Lagarde dice che i rialzi dipenderanno dalla persistenza degli choc e che l’incremento dell’inflazione è di là dal fermarsi. Il dato sull’inflazione in UE di ottobre, +10,6%, non è il picco e tutto dipenderà dalle aspettative salariali. Insomma se saliranno i salari questo verrà visto negativamente, se i popoli reagiranno alle autarchie questo verrà visto male dai mercati e così via.

La finanza non vuole sommovimenti e se la democrazia è ballerina o tumultuosa non è gradita ed è osteggiata. E’ un fatto straordinario che le proteste in Cina buchino la censura mediatica, ma questa volta forse fa comodo all’occidente farsi bucare. evidenziare che in Cina ci sono problemi di ordine pubblico sta a dimostrare che la democrazia in quel paese è una opzione non di sistema.

Se le proteste, dal nostro punto di vista, sono un termometro di come sia possibile esprimere il dissenso e misuri la democrazia, allora potremmo ragionare sul fatto che le proteste in quel paese, così importanti per le sorti dell’umanità, siano una cosa positiva, ma non per i mercati, che vedono rosso, in tutti i sensi. La finanza, governa il mondo più di quanto si possa immaginare, condiziona, previene, controlla tutti i regimi del mondo anche quelli meno democratici o quasi del tutto autoritari.

La finanza gode dello status quo, freme per qualunque battito d’ali che crea in noi una suggestione di democrazia. Questo è il mondo: se la finanza stabilisce che il rischio democrazia in Cina è tale, le acque si agitano. E se le acque si agitano le forze della finanza faranno di tutto per calmierare i mercati anche se le proteste verranno sedate con la violenza.

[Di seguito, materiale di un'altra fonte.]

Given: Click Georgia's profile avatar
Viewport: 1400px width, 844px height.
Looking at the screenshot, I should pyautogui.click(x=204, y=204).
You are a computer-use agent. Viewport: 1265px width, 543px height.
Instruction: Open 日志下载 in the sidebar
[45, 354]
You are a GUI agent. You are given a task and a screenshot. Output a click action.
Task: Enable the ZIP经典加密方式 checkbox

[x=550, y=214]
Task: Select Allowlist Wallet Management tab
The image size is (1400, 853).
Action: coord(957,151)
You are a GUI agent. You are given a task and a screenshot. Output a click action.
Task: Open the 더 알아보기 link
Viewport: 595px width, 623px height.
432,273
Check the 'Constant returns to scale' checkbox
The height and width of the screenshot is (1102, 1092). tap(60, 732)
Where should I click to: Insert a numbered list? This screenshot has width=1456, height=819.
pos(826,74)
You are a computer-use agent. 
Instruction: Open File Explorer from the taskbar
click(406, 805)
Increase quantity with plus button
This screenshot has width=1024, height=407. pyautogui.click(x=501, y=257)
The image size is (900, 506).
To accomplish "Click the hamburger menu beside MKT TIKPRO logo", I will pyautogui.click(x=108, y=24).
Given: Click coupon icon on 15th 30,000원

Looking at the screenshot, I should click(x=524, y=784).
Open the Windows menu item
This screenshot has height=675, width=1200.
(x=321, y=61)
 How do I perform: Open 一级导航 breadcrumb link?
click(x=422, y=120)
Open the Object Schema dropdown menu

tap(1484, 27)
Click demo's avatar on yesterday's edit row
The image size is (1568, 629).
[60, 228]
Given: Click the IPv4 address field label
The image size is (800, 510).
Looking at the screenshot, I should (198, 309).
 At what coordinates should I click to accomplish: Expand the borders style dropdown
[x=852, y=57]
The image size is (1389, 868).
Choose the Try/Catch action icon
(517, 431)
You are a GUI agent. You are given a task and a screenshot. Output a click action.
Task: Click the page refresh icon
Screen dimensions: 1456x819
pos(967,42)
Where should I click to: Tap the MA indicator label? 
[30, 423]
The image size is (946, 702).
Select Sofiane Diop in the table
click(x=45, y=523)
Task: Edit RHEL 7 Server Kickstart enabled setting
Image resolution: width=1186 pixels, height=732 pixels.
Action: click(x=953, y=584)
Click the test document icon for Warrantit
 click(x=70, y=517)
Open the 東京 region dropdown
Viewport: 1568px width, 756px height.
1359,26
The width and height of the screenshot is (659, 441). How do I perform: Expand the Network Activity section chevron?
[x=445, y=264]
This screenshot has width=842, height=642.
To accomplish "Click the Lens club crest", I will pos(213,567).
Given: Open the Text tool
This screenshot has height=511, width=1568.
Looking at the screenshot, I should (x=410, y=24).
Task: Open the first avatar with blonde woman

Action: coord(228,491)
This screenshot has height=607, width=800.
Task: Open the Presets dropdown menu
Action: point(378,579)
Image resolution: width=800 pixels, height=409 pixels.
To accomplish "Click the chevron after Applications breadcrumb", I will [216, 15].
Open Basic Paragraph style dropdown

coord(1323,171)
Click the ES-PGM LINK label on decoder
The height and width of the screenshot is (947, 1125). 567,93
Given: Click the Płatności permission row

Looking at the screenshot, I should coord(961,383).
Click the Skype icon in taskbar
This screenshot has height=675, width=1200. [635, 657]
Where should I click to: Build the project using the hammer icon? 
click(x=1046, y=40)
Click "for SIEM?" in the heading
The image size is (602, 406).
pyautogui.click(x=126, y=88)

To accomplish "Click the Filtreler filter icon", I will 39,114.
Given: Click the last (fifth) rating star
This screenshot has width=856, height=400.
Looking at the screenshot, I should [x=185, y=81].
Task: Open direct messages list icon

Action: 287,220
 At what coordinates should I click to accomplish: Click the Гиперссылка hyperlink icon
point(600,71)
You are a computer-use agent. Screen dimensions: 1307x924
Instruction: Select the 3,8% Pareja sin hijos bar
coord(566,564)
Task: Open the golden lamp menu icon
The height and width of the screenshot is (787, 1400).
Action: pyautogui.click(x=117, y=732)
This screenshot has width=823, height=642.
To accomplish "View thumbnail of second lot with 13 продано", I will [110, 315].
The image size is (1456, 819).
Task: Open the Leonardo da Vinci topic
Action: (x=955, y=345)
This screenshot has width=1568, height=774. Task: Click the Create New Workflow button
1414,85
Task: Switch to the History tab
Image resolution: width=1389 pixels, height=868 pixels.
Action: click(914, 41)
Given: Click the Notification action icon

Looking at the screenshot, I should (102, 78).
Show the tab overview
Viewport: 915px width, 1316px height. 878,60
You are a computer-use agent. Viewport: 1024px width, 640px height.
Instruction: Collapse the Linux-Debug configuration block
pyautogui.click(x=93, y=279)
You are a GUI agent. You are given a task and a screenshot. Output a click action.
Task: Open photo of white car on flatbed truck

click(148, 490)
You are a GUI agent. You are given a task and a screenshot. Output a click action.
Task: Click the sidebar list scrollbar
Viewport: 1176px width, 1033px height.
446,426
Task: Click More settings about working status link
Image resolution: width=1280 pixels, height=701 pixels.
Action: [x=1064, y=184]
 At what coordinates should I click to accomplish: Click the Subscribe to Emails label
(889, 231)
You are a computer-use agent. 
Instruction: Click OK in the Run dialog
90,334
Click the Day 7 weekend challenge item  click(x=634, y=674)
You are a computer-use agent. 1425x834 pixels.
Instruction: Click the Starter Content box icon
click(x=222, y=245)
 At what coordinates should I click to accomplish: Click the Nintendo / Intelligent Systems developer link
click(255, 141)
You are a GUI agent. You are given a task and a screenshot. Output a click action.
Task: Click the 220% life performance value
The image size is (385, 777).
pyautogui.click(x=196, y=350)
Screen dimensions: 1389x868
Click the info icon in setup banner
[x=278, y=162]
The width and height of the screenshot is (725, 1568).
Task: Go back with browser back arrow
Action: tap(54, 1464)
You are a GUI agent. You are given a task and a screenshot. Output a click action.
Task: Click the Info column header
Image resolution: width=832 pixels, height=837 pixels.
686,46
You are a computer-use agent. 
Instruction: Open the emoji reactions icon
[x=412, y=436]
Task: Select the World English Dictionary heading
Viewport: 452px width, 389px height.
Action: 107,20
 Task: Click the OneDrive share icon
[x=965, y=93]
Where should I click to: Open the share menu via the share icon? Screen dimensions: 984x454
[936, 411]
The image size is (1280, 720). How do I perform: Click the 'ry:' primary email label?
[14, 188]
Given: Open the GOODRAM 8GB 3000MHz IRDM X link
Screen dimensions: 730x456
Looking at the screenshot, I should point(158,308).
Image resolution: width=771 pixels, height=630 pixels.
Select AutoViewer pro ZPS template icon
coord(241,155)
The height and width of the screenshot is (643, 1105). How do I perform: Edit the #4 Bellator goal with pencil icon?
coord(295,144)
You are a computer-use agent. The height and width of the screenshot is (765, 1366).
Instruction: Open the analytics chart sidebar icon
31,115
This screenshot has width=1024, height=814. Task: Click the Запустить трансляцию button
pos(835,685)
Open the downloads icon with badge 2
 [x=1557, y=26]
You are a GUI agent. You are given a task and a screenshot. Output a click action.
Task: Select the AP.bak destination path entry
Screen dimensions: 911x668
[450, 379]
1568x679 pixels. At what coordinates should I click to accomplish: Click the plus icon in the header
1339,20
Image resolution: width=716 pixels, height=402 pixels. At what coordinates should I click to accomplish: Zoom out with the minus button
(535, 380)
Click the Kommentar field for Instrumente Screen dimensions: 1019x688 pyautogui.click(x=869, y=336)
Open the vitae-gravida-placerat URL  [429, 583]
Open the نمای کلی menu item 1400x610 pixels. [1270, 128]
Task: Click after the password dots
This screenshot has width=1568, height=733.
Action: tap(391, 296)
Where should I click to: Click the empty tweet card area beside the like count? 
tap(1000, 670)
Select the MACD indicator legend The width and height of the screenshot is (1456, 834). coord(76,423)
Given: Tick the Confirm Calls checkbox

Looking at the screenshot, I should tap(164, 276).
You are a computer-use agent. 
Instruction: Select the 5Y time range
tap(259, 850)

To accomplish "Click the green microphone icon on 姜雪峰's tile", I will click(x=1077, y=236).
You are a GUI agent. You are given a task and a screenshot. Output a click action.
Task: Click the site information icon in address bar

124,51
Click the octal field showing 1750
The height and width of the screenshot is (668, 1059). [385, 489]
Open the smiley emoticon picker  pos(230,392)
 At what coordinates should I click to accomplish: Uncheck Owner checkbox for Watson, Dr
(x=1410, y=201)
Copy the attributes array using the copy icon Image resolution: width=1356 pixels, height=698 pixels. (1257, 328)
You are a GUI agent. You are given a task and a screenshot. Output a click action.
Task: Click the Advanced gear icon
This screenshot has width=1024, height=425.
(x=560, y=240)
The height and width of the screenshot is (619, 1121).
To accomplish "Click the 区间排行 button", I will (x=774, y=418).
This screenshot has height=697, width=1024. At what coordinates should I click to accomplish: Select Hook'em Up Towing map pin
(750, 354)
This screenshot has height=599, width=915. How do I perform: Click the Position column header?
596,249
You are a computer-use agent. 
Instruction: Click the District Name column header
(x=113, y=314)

La finanza non ha un’anima né un cuore e questo è il centro del potere mondiale. Le proteste in Iran ed in altre parti del mondo sono un termometro di come non tutto è in vendita e non tutto può essere decifrato dagli analisti di Wall Street.

Esiste una opzione che i mercati non hanno considerato: l’insorgenza e l’irruzione nella scena mondiale di rigurgiti di coscienza, di giustizia sociale, di democrazia allo stato embrionale. Abbiamo bisogno di insorgenze, che sono sempre frutto di un dolore sociale e collettivo che forse in Italia è ancora relegato a strati marginali della popolazione. Sul mondo incombe un altro spauracchio causato dalla finanza: il debito globale al 350% del Pil. La domanda se la pongono in tanti al mondo: se il debito globale è aumentato del 25% dopo la crisi di Lehman brothers, andiamo incontro a tempi ancora più duri per aziende vulnerabili e per governi indebitati? La risposta è sì.

Se a questo aggiungiamo cambiamenti climatici e guerre in tutti i continenti, si comprende come sia arrivato il momento di un radicalismo inclusivo che sfoci in una insorgenza e irruzione nelle istituzioni. Questa posizione presta il fianco a delle critiche, ma se neanche l’odierno scenario globale fatto di un cambiamento d’epoca è in grado di smuovere le acque, annullando i pulviscoli del passato per rifondare una economia di pace che accolga le istanze di sopravvivenza glocale, allora la deriva autoritaria e violenta avanzerà ancor di più.